More than nine in 10 (92 percent) of the world’s largest firms have at least one asset at ‘high risk’ to physical hazards caused by climate change by the 2050s, according to research from S&P Global – a figure that rises to 98 percent by the 2090s.
More than a third (34 percent) of companies in the S&P 1200 have at least one asset where the physical risks of climate change are equivalent to 20 percent or more of that asset’s value by the 2050s, rising to 48 percent by the 2090s unless something changes, say the researchers.
This jumps to 70 percent by the 2050s among utilities, energy and materials companies, adds S&P Global.
Researchers deem an asset to be high risk if it scores more than 75 out of 100 in the firm’s newly launched Physical Risk Exposure Scores and Financial Impact dataset. The dataset includes exposure scores, describing the exposure of an asset or company to climate-change hazards as well as financial impact metrics reflecting the projected future financial costs of changing hazard exposure, expressed as a percentage of the value of the exposed assets.

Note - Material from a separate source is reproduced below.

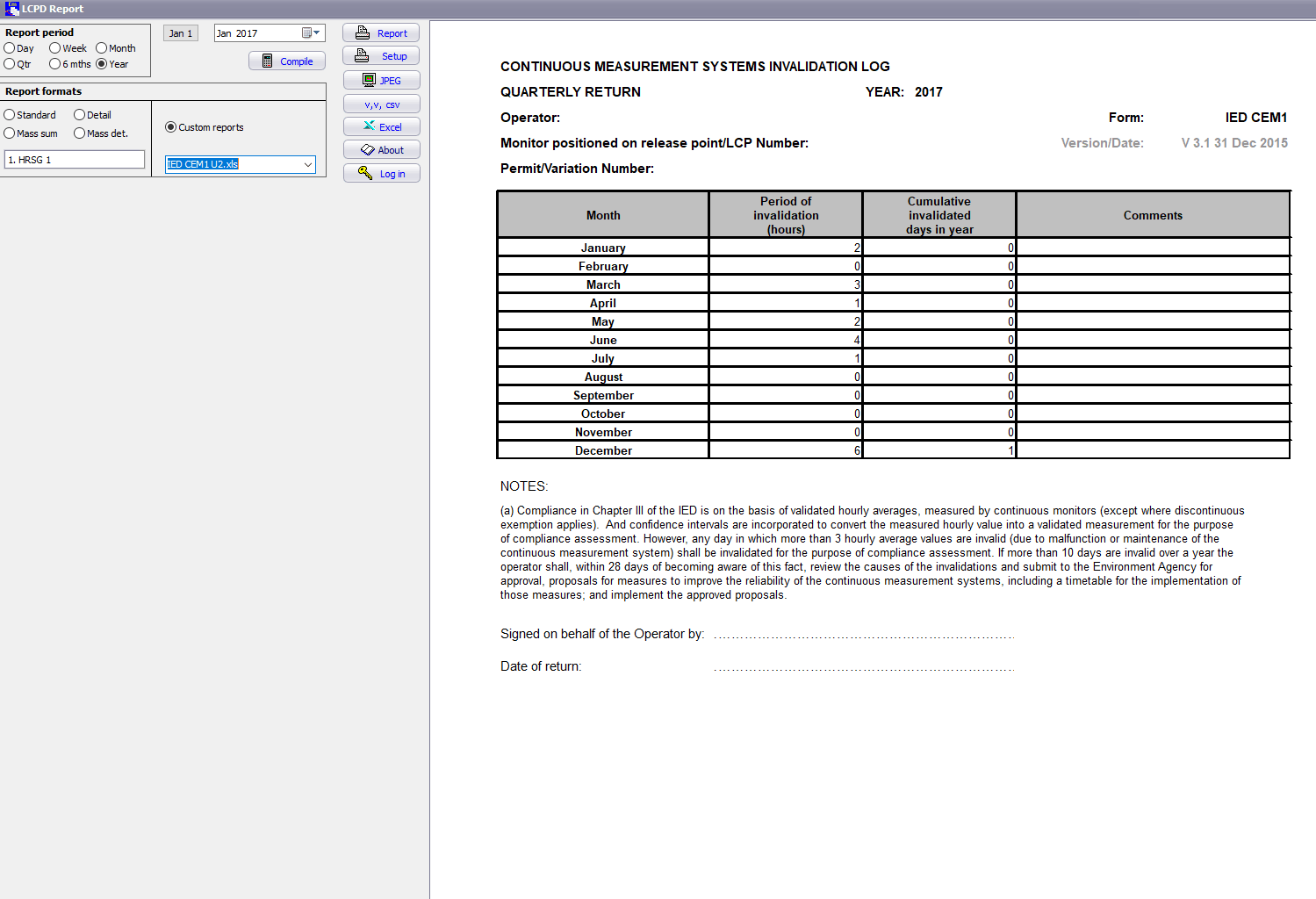Screen dimensions: 1316x899
Task: Select the Week report period
Action: 55,48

It covers exposure to eight climate change hazards: extreme heat, extreme cold, wildfire, water stress, drought, coastal flood, fluvial flood and tropical cyclone. The dataset provides information on the exposure of more than 20,000 companies and more than 870,000 asset locations, says the firm, offering decadal averages from the 2020s to the 2090s for all scenarios and hazards on a ‘business as usual’ basis.
S&P Global says the share of large companies with assets at high physical risk could be reduced to 39 percent – a 20 percent reduction – by the 2090s under an emissions scenario consistent with limiting global temperature rises to less than 2°C.
‘In 2022, many countries have experienced unprecedented weather conditions, including heat waves in the UK, wildfires in the US and record temperatures in China,’ says Steve Bullock, managing director, global head of ESG innovation and solutions at S&P Global Sustainable1, the sustainability intelligence arm of S&P Global.
‘Against this backdrop, this new dataset uses the best available climate models and integrates a new climate-change hazard – drought – to ensure market participants have access to high-quality data and evidence-based insights as they seek to understand and adapt to their exposure to the physical risks of climate change.’
At a time when investors and companies alike are seeking to ‘quantify the financial impact of climate change at asset level,’ James McMahon, CEO of The Climate Service, which was acquired by S&P Global in January this year, adds that the new dataset ‘allows companies and investors to understand their climate risks – and, vitally, what they could cost’.